Time after time you receive packages in this way and this creates feelings. From your personal experience, what are your default feelings about FedEx (insert any company here)? Have you had pleasant experiences and often receive packages of beautiful things? Or does the FedEx truck represent work and unpleasant overnight packages of laborious documents?
What your feeling relationship is with a company will absolutely influence where you choose to spend your money.
Likes and dislikes run so deeply through our psyche. For many, they come out in color and style preferences.
In the early 90s I was in junior high. High-waisted pants, pin legs, body suits, and neon colors were all the rage. Because of where this fashion fell in my life span, I automatically associated this style with the awkwardness of puberty, first kisses, and flat out junior high BS.
Well when high-waisted pants came back into style, it took me awhile to muster buying a pair. Why? Because I so heavily associated those ungainly feelings with the visual cues of that era.
I had to choose to break my ingrained bridge of feeling to be able to pull my pants high into my rib cage and not feel the memory of my braces digging into my upper lip.

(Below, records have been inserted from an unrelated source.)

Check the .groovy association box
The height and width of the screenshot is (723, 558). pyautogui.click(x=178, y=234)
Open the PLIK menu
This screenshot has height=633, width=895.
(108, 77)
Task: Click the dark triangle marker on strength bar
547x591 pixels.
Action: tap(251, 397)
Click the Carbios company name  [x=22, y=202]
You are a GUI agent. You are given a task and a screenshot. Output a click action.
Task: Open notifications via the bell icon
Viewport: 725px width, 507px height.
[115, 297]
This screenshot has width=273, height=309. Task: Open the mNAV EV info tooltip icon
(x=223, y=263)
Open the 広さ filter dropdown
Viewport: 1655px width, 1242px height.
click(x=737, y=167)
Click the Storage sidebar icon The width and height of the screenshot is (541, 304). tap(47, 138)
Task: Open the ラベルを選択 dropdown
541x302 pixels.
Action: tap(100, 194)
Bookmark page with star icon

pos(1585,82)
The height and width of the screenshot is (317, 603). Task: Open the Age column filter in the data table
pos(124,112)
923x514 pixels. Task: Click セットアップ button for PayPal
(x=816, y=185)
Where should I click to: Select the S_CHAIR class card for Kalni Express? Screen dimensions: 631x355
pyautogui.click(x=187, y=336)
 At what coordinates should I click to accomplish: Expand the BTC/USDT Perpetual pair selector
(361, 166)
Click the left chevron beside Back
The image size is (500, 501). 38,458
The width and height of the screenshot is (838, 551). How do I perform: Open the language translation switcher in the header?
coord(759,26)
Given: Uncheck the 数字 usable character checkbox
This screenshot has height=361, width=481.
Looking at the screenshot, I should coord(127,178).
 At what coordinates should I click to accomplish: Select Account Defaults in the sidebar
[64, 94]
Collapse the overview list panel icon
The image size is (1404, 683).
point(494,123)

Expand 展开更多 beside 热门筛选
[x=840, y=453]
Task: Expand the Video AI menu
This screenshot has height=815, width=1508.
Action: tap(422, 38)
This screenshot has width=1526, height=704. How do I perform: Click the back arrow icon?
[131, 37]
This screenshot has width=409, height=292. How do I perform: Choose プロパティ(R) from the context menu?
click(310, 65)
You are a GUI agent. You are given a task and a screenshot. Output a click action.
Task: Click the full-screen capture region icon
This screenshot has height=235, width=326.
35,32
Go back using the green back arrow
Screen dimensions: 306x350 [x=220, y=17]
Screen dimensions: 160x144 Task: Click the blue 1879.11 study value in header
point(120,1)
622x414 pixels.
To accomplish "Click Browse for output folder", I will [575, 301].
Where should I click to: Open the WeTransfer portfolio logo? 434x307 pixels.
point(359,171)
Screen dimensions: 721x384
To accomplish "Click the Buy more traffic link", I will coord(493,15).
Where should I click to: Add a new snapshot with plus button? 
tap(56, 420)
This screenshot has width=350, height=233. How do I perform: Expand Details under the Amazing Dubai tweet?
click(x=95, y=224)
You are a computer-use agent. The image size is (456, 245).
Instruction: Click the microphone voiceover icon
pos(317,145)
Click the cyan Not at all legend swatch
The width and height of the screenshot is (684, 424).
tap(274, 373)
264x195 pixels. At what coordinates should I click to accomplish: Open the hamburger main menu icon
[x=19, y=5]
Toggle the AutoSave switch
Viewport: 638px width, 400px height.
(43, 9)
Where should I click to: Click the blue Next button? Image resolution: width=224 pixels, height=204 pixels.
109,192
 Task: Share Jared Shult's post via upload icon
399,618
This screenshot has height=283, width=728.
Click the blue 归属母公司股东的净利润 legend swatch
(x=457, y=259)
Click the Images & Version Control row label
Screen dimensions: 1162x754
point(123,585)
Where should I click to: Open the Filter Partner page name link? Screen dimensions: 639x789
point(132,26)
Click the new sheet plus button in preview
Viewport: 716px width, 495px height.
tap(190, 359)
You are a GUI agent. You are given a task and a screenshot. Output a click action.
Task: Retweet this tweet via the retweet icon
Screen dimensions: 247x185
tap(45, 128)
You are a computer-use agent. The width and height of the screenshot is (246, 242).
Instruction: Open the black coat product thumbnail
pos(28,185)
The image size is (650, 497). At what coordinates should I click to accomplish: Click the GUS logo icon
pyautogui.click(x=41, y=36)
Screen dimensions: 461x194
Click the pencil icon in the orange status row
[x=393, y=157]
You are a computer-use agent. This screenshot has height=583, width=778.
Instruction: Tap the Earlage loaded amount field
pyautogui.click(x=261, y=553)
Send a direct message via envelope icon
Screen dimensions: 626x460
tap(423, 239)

Good brands (logos) are timeless. They do not rely on the whims of the current style. Instead they rely on simple, well thought out, clever, and solid design.
If I pull out a logo I designed 10 years ago and I still feel that it is good, then I know I have succeeded in my mission. Advertisements have more leeway to fly with the whims of “what’s in”, but the core base of your brand must always be your anchor and stand the test of time. For that is how you build trust.
Change is the double edged sword- we love it and we hate it. Yet, the only constant IS change. It feels as if the world itself is speeding up and there is so much change, some days (weeks, months) it is hard to digest it all.
A good brand and marketing strategy, paired with consistent visual cues creates as sense of stability for your consumer.
Have you ever taken a look at your own personal brand loyalty?
What is brand loyalty?
“I love this product/service so much that I will buy this brand no matter what” until...
1) I incur a disappointment so big that it overrides my devotion
2) a trusted source sways me to try something different
I'm always interested to look at my own brand loyalties. Why am I loyal?
It is in my genes (yes, I have been labeled as a maven and a perfectionist more than once) that I appreciate products that are well designed, consistent yet creative from year to year, and built with the intention to last a very, very long time.
The underlying reasons of why people become brand loyal are just as unique as people themselves. But the one ‘consistent’ is that people are depending on you to be ‘consistent’ with whatever ‘consistent’ they fell in love with in the first place. Get my point? We are back full circle to hearing that ‘consistent’ labored sigh when too much 'change' shows up…
To a business, brand loyalty is gold. These brand loyalists become your very best advertising source because they do your advertising for you. As a designer and visual communicator, it is my job to visually reflect the trust and value you have in your own company so that you may attract the people that just “love you”!